Iowa State's Paul Rhoads wants bowl-eligibility to stay at 6 wins
CEDAR RAPIDS -- Amid a lot of suggestions there is a movement to change bowl-eligibility in college football from six wins to seven, Iowa State Coach Paul Rhoads cast a strong dissenting voice Tuesday.
"I don't think there's a need to change where it's at right now," Rhoads said at the Cyclone Tailgate Tour at Veterans Memorial Stadium. "There's a lot of high-quality six-win teams in the postseason, us obviously included in that."
ISU was 6-6 in the 2011 regular-season and advanced to the Pinstripe Bowl, where it lost to Rutgers. Twelve other 6-win teams played in bowls, including Ohio State.
"With the strength-of-schedule the way it is, there's a lot of times you're winning six football games and you've got a heck of a football team and you're accomplishing quite a bit. I would be disappointed to see any kind of change made that way.
"The first thing that would take place if that did happen is you'd see the quality of the schedules decrease as teams try to put more victories on their schedules.

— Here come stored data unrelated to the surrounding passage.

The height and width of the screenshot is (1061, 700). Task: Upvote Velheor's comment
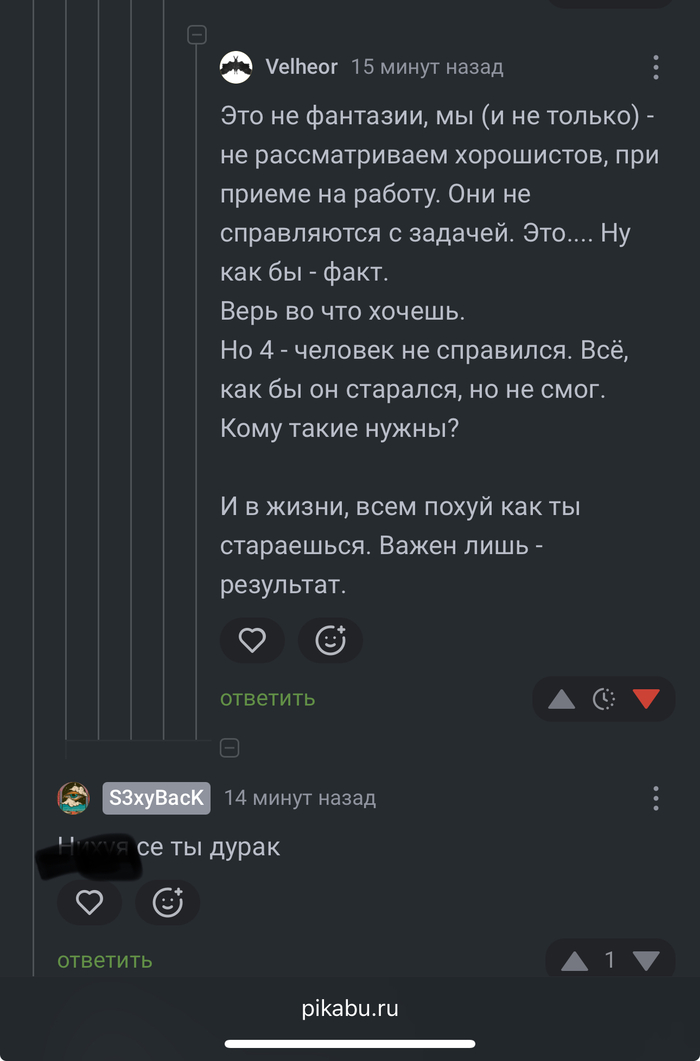pos(562,699)
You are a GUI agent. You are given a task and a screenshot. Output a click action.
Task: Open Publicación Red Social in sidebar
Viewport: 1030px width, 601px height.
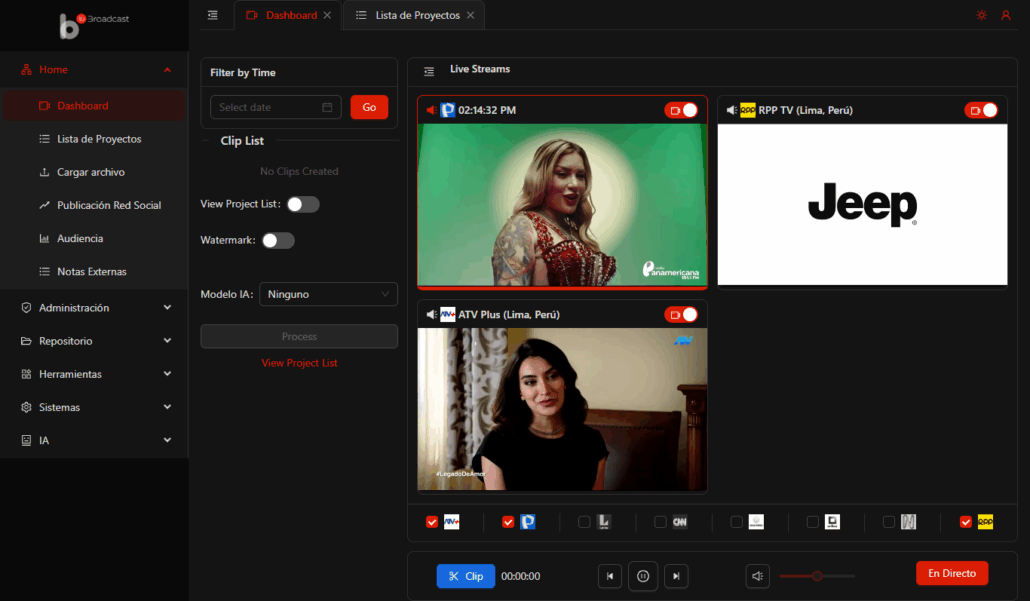[x=109, y=205]

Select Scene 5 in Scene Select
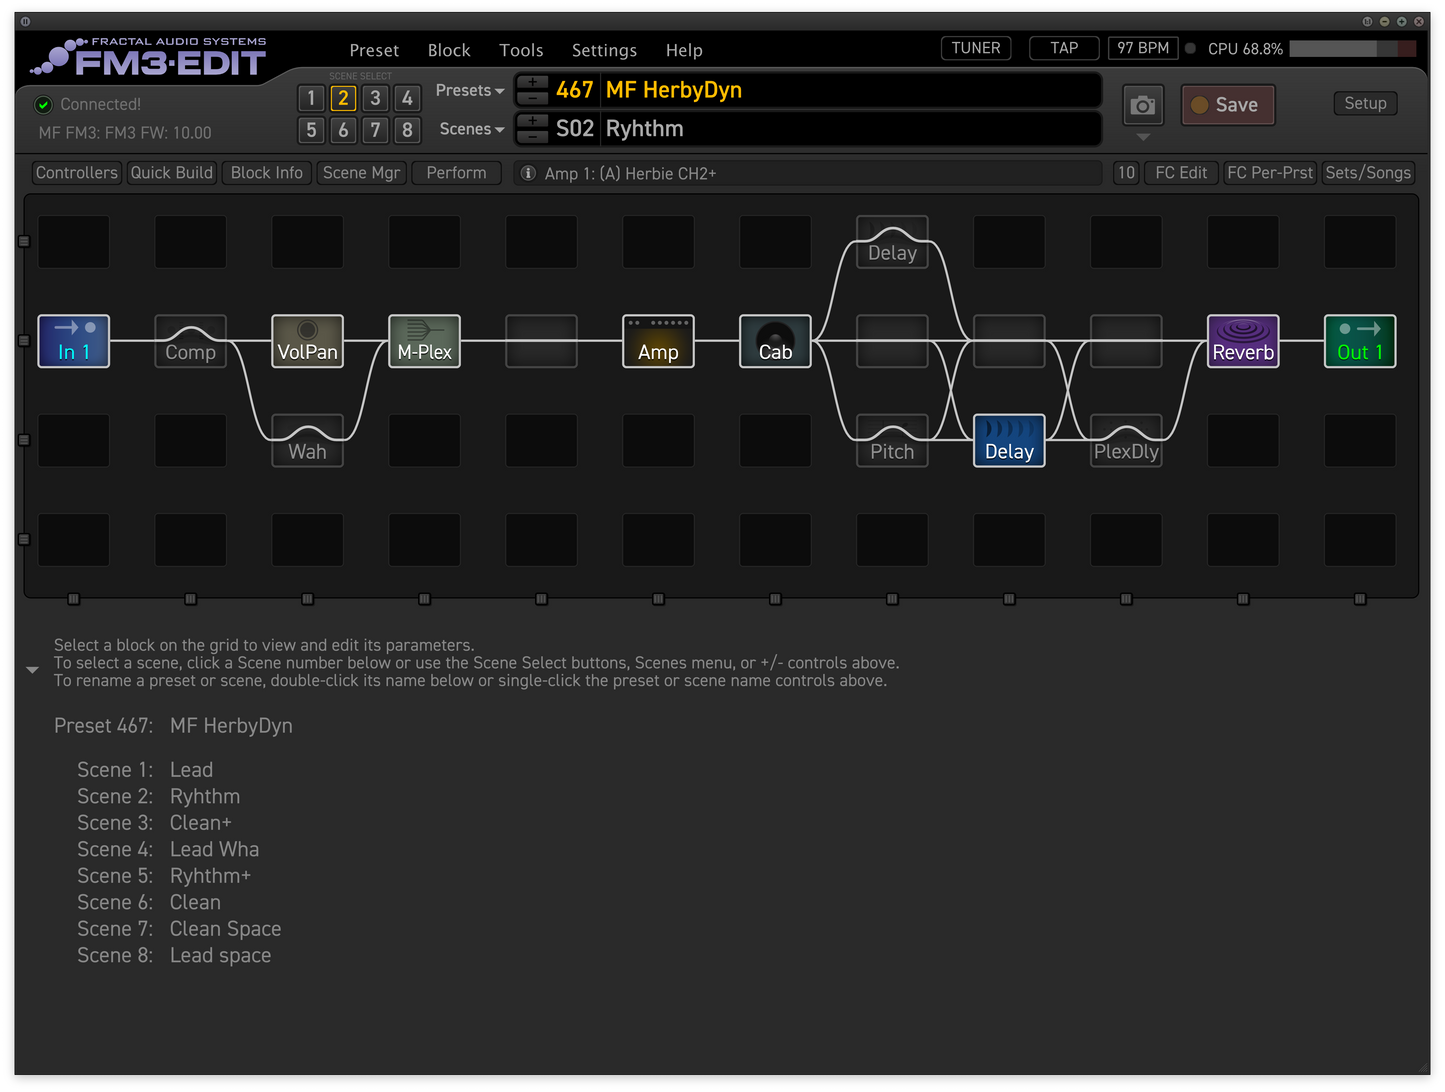(x=311, y=130)
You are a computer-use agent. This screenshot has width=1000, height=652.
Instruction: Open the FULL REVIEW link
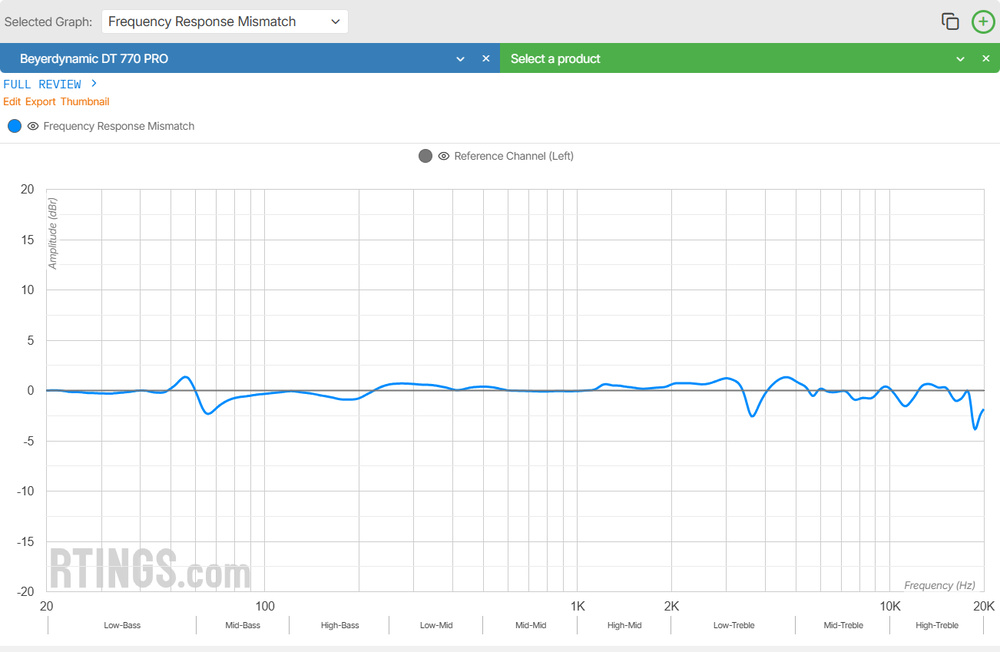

"If people said you've got to win seven or you're not getting into a bowl game, there would absolutely be a change in quality."
I'll interject this: I'm guessing Rhoads speaks for a lot of coaches. A lot of them. Especially the vast majority who get bonuses if their teams go to any sort of bowls, and who get an additional feeling of job-security for going to a bowl.
The Big 12 will be a 10-team conference for the second-straight season. Missouri and Texas A&M have departed for the SEC. They have been replaced by TCU and West Virginia.
"There's no deeper conference in the country in football right now than the Big 12 Conference in my opinion" Rhoads said. "We've got to step up as far as the national-championship is concerned. The SEC's done a fantastic job these last few years. But if you're talking about top to bottom, I think the Big 12 Conference is as strong as there is."